Later, members have been involved in rioting, particularly during the marching season and at interface areas. The group was particularly active in this respect in the Tiger's Bay area, where they were deployed by the UDA to attack homes in the neighbouring nationalist New Lodge and Newington areas. One local member, Glen Branagh (a distant relative of the actor Kenneth Branagh), died in these clashes when, on 11 November 2001, a pipe bomb he was holding exploded in his hand whilst he stood with fellow UYM members on the Duncairn Gardens interface area. They have also been blamed for arson attacks on Catholic schools and churches. In 1999 the UYM was behind over 230 pipe bomb attacks in the UDA South East Antrim Brigade area alone.

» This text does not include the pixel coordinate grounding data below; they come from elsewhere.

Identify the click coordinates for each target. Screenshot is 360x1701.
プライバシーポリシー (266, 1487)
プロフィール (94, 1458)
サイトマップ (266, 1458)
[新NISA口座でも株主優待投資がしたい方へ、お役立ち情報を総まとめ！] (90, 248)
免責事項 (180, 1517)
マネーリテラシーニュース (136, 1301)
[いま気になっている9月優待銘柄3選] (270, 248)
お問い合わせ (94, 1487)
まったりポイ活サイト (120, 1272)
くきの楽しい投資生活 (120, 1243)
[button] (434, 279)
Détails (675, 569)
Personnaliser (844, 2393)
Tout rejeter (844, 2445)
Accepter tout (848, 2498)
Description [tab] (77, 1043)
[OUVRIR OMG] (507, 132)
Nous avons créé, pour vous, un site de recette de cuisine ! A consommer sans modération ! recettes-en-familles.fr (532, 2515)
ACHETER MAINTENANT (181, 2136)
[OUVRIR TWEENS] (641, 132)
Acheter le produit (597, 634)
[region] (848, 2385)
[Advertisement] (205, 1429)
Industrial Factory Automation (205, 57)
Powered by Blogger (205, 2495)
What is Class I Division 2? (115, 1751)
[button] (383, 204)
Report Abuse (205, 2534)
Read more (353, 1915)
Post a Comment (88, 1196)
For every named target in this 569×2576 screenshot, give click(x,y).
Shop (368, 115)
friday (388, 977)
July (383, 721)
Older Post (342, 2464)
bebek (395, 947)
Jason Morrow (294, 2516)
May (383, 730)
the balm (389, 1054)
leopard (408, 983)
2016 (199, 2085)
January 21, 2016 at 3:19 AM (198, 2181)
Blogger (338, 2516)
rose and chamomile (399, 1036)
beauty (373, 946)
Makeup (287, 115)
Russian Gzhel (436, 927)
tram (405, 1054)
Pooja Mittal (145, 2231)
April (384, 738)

According to the University of Ulster's CAIN Project, the group were responsible for one death during the conflict. In 2001 members of the UYM attacked and killed Trevor Lowry in Newtownabbey, believing him to be a Roman Catholic. It was later discovered that Lowry was a Protestant. Of the two convicted for his murder one, Harry Speers, was significantly over the usual UYM age limits but was in fact commander of the Glengormley UYM and had direct responsibility for preparing UYM members for the transition to the UDA. However, as well as Lowry's murder, according to Henry McDonald and Jim Cusack, a UYM member also killed the UDA's Stephen Audley on 17 March 1991 after the pair fought over a handgun at a party, with the weapon discharging during the struggle and killing Audley.